Mesmo com toda a modernidade que escancara todo o tipo de conteúdo, a morte ainda é um tabu. Rezam os bons costumes – por exemplo – que crianças não devem ir a velórios. Isto, é uma involução, já que na minha época de piá – nos idos dos anos 60 – isso era normal.
À noite, ao rezar, todos agradecem “por mais um dia”. Jamais se pensa que, na realidade, “é um dia a menos de vida”.
Meus filhos – sempre eles – e minha mulher me xingam, quando eles querem agendar um compromisso.
–Pai, na sexta-feira vou trazer uns amigos aqui em casa. Tu podes assar um churras pra gente? – indagam os pimpolhos de 23 e 25 anos.
A minha resposta é automática:
– SE eu estiver vivo… não tem problema!
Diante da revolta geral, sempre argumento:
– Um dia vocês dirão: “puxa vida… não é que o velho tinha razão? Hoje ele não está vivo pra fazer o churras!”.
Perto de ser sexagenário, penso com frequência na finitude da vida. Faço balanços pesando fracassos e conquistas. Falar de causos antigos virou rotina na roda entre amigos. E para ser sincero com você, prezado (a) leitor (a), confesso que não luto contra isto.

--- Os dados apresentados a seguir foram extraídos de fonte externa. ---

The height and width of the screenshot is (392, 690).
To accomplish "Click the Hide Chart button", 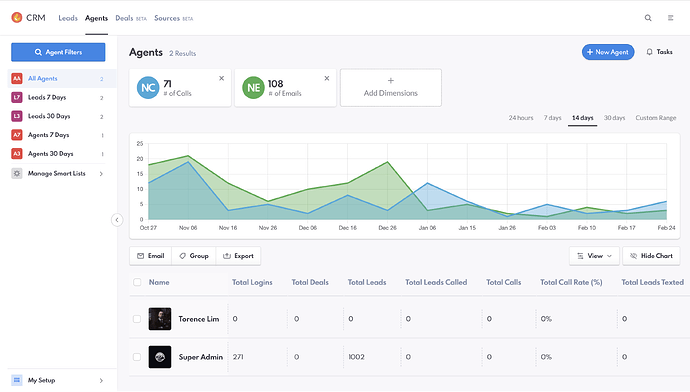I will (651, 256).
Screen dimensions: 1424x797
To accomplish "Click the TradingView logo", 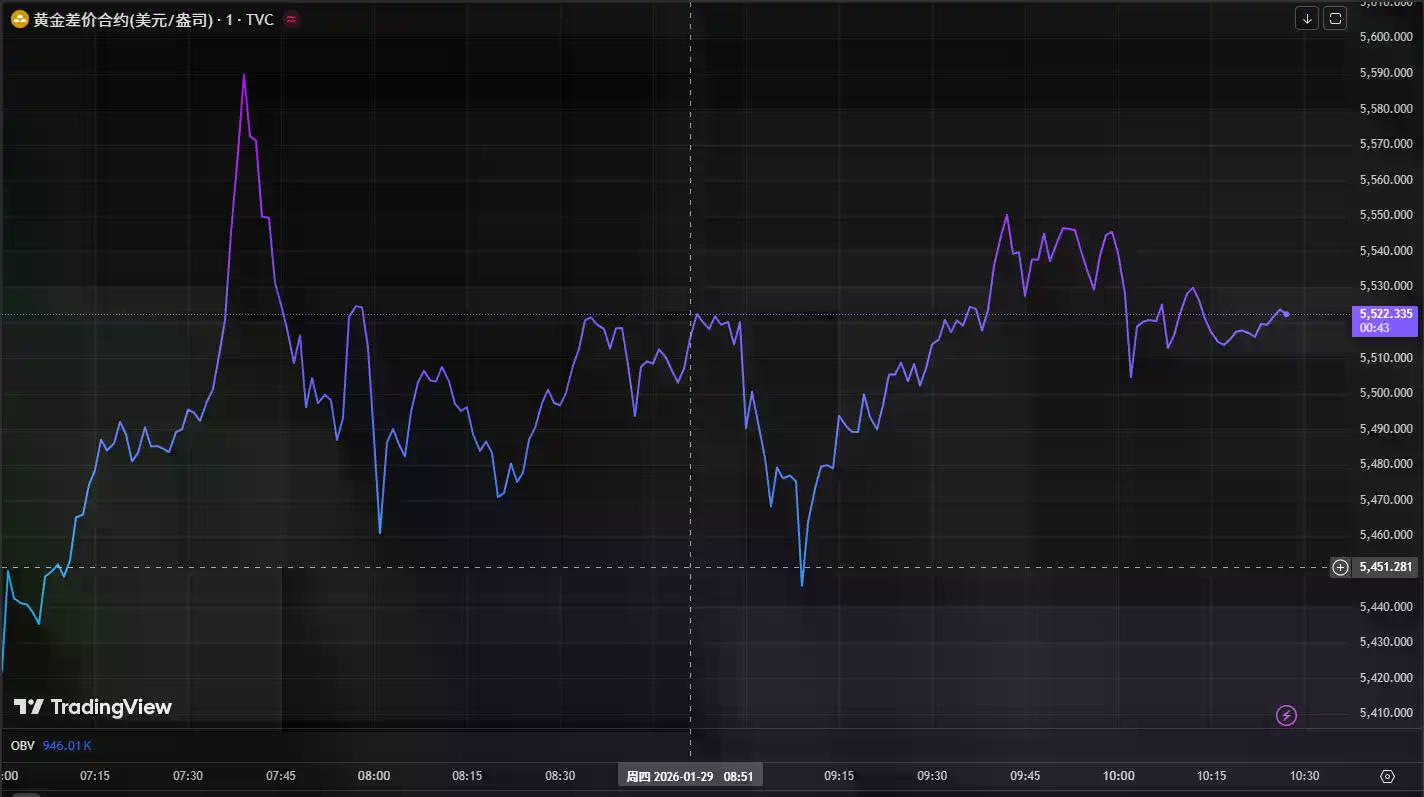I will (92, 707).
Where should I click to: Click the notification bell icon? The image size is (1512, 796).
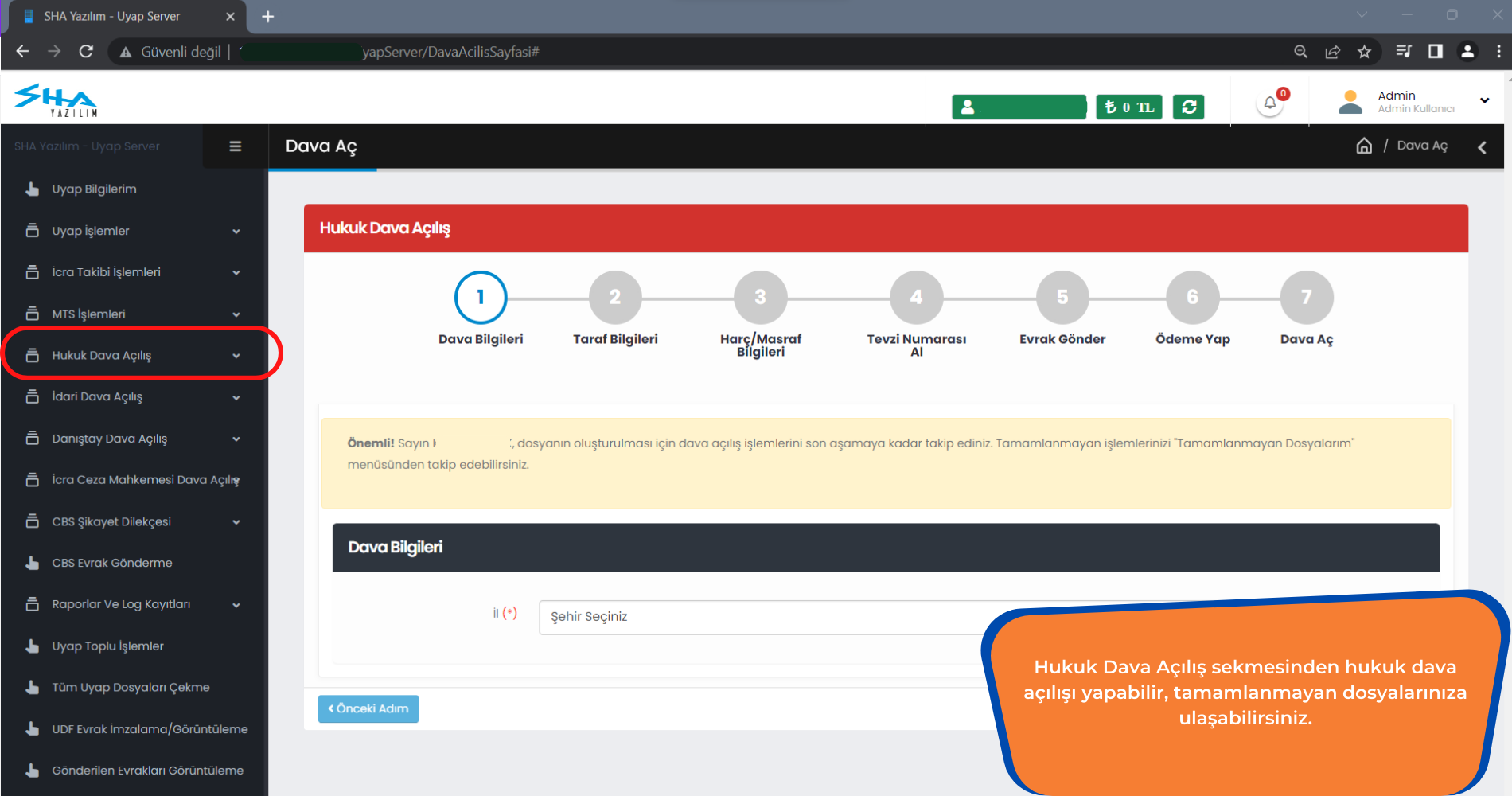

Não tenho vergonha de confessar que tenho orgulho de muitas coisas que fiz e conquistei. Em nenhum dos papéis que desempenho – como pai, marido, colega, jornalista, cidadão e condômino, entre outros – me acho “o cara”. Sou, como costumo dizer, nota seis ou cinco ou sete, no máximo
Estou catalogando episódios que alegram meu
coração, iluminam a alma, adoçam minha rotina
Não tenho muitos talentos. Por isto, tento compensar a falta de inspiração – ou competência – com transpiração. Ralo muito, acordo cedo, tento me manter atualizado, pago as contas em dia (quase todas) e prezo muito, mas muito mesmo, a fidelidade em todos os ambientes, principalmente nas amizades.
Aqui vai uma confidência: tenho curiosidade em saber o que dirão de mim quando desencarnar. Todo mundo tem esta preocupação, mas não adianta, usam de falsa modéstia. E isto não inclui o tradicional “ah… morreu tão cedo, ele/ela era tão bom!”. Não! Falo de legado, de recordações que marcaram a nossa trajetória terrena, realizações, bons exemplos ou episódios que ficarão marcados nos corações e mentes daqueles que compartilharam da nossa companhia.
Esta crônica, como vocês podem notar, é o reflexo do sentimento que permeia o momento deste jovem idoso. Sim, é isto mesmo. Afinal, existe o jovem aprendiz, o adulto jovem e, agora, enfrento a fase de pré-terceira idade, que muitos insistem em chamar de “melhor idade”. Será mesmo? Em breve poderei relatar neste espaço a veracidade da expressão.
Até lá continuo catalogando episódios que alegram o coração, iluminam a alma, adoçam minha tendência (quase crônica) à birra e à discussão permanente. Tem muita coisa boa para recordar, graças aos afetos que colhi ao longo da vida. E isso – plagiando aquele comercial – não tem preço!